In Wahrheit musste das von den Kommunisten ohne jede Gegenleistung verstaatlichte Vermögen in der Marktwirtschaft auf jeden Fall in Privathand gegeben werden. Die Antall-Regierung stoppte binnen kürzester Zeit die im Umfeld der Wende einsetzenden Vermögensverschiebungen. Die Privatisierung ist überall auf der Welt ein Prozess, der mit Streitigkeiten und Missbrauch einhergeht. Dennoch darf man wohl sagen, dass sie innerhalb der Region hierzulande in der korrektesten und effizientesten Form vor sich ging. Für die Abwicklung der Privatisierung war der Minister ohne Geschäftsbereich, der spätere Staatspräsident Ferenc Mádl, zuständig.
Ansiedlung ausländischer Unternehmen gefördert
Es gab keine lebensfähige Alternative zur Liquidation der rote Zahlen schreibenden, nicht mehr zu rettenden Unternehmen. Dennoch ließ die Antall-Regierung im Falle von einhundert Gesellschaften von nationaler Bedeutung sowie der öffentlichen Versorgungsunternehmen – im Gegensatz zu der 1994 antretenden sozialistisch-liberalen Koalition – ausländische Mehrheitsanteile nicht zu. Stattdessen förderte sie Ansiedlungen ausländischer Unternehmen, woraufhin nicht etwa „Ausbeuter“ wie bei Duna TV dargestellt, sondern Großunternehmen wie Audi, Suzuki, Samsung oder GM ins Land kamen, die bis heute maßgeblich für die ungarische Wirtschaftsentwicklung sind.
Um die vererbten und erdrückenden Staatsschulden unter Kontrolle zu bekommen, schloss die Antall-Regierung eine harte, aber erfolgreiche Vereinbarung mit dem IWF. Beim Regierungswechsel 1994 waren die Devisenreserven der Nationalbank vervierfacht und gaben wieder Sicherheit für die Finanzierung der Auslandsschulden, während die Einstufung Ungarns bei den Ratingagenturen mit BB+ über jener der Slowakei und Polens lag.
Duna TV erwähnt mit keinem Wort, wie stark sich die Antall-Regierung für die nationalen Interessen und die Stärkung der neuen ungarischen Wirtschaft einsetzte. Damit reiht sich das Staatsfernsehen in die Bemühungen gewisser Kreise ein, die Person und die Politik von József Antall mal offen, mal verdeckt in Misskredit zu bringen. Im historischen Kontext hat die Antall-Regierung den schwersten Abschnitt der ungarischen Wende anständig bewältigt.

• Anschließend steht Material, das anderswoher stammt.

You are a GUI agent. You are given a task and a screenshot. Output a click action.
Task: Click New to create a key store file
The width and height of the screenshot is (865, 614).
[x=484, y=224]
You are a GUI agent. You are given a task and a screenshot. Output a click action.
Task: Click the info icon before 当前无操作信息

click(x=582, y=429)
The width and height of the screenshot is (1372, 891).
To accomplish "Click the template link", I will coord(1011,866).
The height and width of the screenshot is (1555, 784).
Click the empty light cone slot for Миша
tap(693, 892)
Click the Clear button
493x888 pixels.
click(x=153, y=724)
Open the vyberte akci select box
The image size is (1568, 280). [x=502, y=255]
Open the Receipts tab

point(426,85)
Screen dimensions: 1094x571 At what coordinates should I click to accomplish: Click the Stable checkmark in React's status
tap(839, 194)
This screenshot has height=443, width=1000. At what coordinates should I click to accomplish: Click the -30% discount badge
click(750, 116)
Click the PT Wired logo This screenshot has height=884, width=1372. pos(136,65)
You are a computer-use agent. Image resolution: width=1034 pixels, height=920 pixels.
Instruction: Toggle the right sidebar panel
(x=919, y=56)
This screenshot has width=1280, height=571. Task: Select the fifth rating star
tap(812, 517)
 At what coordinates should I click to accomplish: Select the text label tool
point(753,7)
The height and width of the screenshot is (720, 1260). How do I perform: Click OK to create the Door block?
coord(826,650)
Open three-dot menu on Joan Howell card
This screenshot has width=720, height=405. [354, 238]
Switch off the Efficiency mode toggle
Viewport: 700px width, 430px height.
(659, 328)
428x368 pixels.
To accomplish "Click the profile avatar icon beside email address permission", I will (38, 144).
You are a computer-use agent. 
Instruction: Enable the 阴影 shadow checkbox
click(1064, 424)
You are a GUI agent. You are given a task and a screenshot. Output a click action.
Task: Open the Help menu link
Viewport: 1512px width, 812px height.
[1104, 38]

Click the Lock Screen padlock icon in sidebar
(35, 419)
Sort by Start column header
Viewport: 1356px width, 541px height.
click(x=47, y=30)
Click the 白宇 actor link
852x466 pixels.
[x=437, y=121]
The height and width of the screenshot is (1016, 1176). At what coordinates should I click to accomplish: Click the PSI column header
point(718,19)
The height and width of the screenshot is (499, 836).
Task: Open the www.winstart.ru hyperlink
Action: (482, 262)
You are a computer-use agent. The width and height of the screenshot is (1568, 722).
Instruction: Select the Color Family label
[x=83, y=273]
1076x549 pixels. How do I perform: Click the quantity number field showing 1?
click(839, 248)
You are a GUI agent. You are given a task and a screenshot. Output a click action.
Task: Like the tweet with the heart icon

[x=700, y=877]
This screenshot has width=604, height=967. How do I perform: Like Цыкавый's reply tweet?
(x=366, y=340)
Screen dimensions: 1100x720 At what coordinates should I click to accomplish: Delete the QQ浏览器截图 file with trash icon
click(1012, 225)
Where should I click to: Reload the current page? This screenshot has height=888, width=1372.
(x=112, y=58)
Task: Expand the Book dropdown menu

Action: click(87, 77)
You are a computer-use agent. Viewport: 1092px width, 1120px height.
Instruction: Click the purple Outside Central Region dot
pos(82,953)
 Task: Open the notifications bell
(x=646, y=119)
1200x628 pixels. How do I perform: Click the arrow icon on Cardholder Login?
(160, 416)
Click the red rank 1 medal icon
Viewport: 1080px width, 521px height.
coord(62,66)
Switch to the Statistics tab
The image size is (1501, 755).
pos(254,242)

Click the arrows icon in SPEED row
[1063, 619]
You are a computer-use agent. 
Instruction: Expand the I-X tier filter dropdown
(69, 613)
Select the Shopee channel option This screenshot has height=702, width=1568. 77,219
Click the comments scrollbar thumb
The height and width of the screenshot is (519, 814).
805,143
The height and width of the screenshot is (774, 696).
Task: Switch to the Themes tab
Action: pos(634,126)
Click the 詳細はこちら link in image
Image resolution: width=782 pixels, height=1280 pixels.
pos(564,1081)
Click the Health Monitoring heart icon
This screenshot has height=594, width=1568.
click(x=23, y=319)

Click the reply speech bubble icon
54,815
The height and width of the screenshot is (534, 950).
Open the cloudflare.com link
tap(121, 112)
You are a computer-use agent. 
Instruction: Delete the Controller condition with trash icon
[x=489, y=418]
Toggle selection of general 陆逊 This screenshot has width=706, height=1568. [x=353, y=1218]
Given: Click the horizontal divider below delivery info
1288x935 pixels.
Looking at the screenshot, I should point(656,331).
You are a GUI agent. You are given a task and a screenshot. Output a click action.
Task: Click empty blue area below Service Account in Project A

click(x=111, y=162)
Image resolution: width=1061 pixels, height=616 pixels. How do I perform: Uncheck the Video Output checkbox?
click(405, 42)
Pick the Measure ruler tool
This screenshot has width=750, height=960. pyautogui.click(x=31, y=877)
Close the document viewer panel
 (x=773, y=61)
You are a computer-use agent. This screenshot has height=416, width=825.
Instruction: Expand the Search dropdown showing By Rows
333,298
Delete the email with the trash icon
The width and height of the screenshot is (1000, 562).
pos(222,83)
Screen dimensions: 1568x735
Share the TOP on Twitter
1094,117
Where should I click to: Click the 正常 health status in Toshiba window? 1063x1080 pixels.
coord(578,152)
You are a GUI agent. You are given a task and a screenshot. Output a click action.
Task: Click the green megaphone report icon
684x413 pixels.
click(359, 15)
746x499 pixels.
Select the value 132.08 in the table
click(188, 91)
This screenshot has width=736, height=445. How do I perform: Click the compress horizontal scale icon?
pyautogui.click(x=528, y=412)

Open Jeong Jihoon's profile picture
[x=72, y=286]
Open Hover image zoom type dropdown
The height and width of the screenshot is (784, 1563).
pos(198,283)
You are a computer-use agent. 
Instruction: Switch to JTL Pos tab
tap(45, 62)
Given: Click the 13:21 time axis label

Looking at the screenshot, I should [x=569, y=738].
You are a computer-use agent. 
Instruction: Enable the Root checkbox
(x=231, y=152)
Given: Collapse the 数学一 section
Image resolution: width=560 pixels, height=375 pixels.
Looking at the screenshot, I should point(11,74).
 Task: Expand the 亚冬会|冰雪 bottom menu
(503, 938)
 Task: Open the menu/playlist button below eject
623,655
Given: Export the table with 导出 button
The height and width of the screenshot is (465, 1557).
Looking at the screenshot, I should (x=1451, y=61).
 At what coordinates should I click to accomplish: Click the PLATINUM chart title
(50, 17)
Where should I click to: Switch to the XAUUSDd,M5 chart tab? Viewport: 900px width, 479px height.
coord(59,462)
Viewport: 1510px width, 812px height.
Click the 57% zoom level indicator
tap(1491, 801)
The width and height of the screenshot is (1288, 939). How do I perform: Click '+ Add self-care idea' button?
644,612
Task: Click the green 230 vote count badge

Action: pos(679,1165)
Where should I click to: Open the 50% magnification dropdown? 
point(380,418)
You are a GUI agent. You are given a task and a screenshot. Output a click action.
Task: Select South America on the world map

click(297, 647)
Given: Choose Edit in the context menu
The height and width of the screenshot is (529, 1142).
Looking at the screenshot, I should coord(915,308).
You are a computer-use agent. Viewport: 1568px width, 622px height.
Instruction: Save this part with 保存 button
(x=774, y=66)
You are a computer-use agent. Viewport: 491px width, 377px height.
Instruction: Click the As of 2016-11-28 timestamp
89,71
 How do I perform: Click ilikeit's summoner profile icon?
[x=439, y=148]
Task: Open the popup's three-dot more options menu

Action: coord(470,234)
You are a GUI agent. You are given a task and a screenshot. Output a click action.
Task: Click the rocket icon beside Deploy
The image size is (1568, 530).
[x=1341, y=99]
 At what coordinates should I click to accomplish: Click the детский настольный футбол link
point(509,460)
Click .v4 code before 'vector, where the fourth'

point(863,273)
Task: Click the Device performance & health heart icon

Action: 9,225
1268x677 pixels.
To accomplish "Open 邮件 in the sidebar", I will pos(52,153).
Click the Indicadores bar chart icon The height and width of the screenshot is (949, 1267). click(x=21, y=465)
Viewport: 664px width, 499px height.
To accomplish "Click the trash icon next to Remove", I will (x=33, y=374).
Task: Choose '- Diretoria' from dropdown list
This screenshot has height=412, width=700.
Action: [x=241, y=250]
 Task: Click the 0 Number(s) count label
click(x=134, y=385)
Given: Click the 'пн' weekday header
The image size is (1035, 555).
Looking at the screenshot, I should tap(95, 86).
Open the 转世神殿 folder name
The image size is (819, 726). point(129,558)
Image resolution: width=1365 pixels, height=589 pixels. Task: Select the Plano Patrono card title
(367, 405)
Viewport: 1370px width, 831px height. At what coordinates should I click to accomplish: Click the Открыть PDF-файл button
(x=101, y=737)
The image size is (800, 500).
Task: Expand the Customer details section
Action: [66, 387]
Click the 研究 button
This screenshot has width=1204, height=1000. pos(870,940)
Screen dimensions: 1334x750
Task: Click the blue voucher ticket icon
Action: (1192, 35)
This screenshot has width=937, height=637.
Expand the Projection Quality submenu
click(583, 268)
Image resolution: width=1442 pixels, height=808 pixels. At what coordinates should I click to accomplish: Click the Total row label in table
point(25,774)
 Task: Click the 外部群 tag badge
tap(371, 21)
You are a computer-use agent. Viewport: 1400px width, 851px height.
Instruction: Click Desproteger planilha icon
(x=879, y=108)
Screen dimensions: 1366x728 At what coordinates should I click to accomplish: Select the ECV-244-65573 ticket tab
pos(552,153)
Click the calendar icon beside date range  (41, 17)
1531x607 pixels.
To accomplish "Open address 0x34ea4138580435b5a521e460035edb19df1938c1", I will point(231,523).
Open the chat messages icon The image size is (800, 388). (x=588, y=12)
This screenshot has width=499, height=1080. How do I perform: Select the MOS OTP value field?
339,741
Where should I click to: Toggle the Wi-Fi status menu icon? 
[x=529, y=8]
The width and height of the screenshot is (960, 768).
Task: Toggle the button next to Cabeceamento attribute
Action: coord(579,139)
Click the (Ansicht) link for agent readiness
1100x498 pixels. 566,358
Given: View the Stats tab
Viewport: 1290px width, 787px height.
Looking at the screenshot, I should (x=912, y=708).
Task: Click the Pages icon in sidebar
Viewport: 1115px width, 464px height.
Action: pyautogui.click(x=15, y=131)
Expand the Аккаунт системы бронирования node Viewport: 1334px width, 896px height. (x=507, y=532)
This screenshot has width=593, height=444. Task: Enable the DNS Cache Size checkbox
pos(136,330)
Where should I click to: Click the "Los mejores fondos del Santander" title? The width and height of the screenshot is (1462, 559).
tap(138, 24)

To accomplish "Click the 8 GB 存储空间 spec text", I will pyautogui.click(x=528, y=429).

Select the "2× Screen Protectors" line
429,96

Das wird auch von der heutigen bürgerlichen Regierung nicht in Zweifel gezogen, deren Spitzenpolitiker immer wieder hervorgehoben haben, die Antall-Regierung sei der Vorbote ihrer Anstrengungen für einen „echten Systemwechsel“ gewesen. Auch persönlich bezeugen sie ihren Respekt vor der menschlichen Größe und dem Werk József Antalls, denn schließlich haben sie mit ihm gemeinsam nicht nur eine harte Schlacht bei der Begründung der neuen ungarischen Demokratie geschlagen.
Jene ungarische Mitte, die das Gros der gesellschaftlichen Unterstützung für die Antall-Regierung stellte, bildet auch heute das Rückgrat der konservativen Orbán-Regierung. Deshalb beleidigen die Verleumdungen im Staatsfernsehen nicht nur die oben genannten Mitstreiter Antalls, sondern verletzen ebenso den Gerechtigkeitssinn eines bedeutenden Teils der ungarischen Gesellschaft.
Die hier in Auszügen wiedergegebene Erklärung erschien am 25. November in
der konservativen Tageszeitung Magyar Nemzet.